Inside the Mind of A Portland Angel Investor

Venture capitalist Eric Rosenfeld talks about our start-up scene, where the money is coming from, and how Portland can cash in even more.

By Marty Patail January 5, 2015 Published in the January 2015 issue of Portland Monthly

Image: Michael Novak

How do you decide where to invest? At Oregon Angel Fund, we look for people who are the best in the world at what they do, regardless of the sector—and they need to be located here. About 70 percent of our investments are in technology and technical innovation. Another 20 percent are medical devices, health care IT, and related fields. And another 10 percent are just random. For example, we are involved with SeaPort airlines, which has gone national, and Green Zebra grocery.

Does the Silicon Forest compare to Silicon Valley? We see a lot of first-time entrepreneurs here. In Silicon Valley, we would see serial entrepreneurs. Some of our most successful investments are with first-timers. They don’t know what’s possible, and we don’t tell them otherwise. We just egg them on. We also see companies solving niche problems. That is appropriate for an Oregon startup. That is where we can excel. They aren’t going to take on Google or Facebook directly, which is very expensive and risky. We see start-ups applying technology to industries that haven’t benefited from that technology before.

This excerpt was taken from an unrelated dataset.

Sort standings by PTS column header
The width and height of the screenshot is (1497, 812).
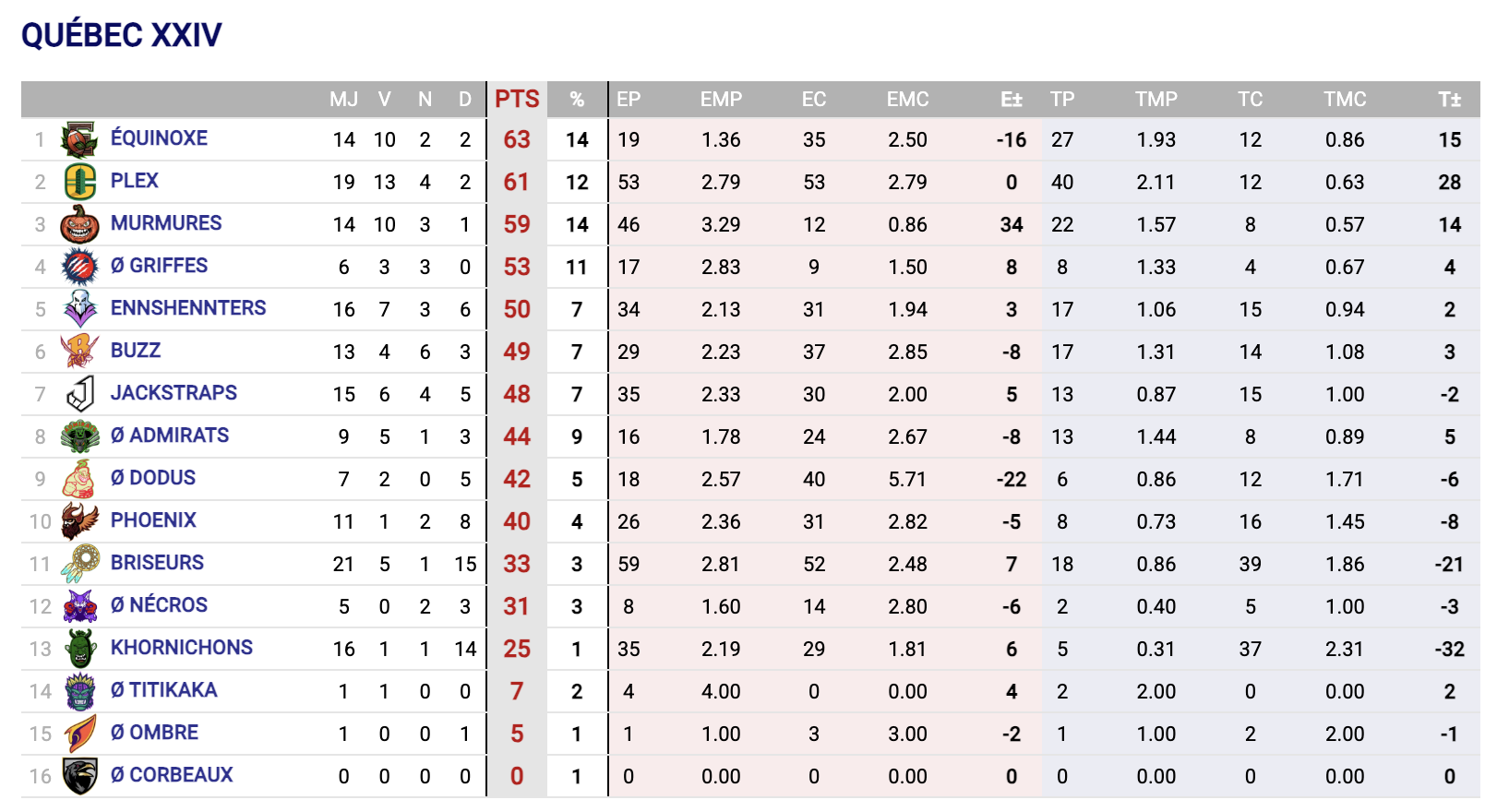click(517, 100)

We do have a national profile as a great place for young, tech-savvy, creative kids to work. And so we do see more venture funds calling us, asking for introductions. But venture funding for start-ups in Oregon is really, really small. We are the largest local investor, and we only invest about $10 million per year. That’s kind of sad.

How do we get more of that sweet moolah? Once a company proves itself, it can attract investors from all over the world. But in the earliest stages, where capital is still pretty scarce, seed capital (like what we’re doing) tends to be a local sport. Cities jump to the next level when wealth is created locally and reinvested. In Seattle, there have been a lot of nice exits, and you see companies going public every year. Some of those individuals invariably start venture funds. We just need more exits to get that cycle going.